_WORK TASK_
From the records below, take each line where the string "With" shows up and copy it.

(Records from a collection)
=== Begin Enclosure ===
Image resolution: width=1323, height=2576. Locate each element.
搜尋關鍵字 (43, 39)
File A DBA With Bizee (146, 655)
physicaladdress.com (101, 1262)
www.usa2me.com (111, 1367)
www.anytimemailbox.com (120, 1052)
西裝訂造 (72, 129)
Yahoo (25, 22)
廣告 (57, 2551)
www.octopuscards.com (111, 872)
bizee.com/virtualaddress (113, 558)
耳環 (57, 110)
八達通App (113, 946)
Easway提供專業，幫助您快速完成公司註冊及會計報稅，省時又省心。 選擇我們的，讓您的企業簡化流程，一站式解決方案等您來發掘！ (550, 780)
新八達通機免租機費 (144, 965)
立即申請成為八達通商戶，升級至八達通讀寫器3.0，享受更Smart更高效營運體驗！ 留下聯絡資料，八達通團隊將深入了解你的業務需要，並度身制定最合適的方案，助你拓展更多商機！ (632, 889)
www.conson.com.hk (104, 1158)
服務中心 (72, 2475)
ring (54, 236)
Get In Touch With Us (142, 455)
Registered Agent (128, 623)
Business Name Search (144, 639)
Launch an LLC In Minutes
=== End Enclosure ===
_EXERCISE RESPONSE_
File A DBA With Bizee (146, 655)
Get In Touch With Us (142, 455)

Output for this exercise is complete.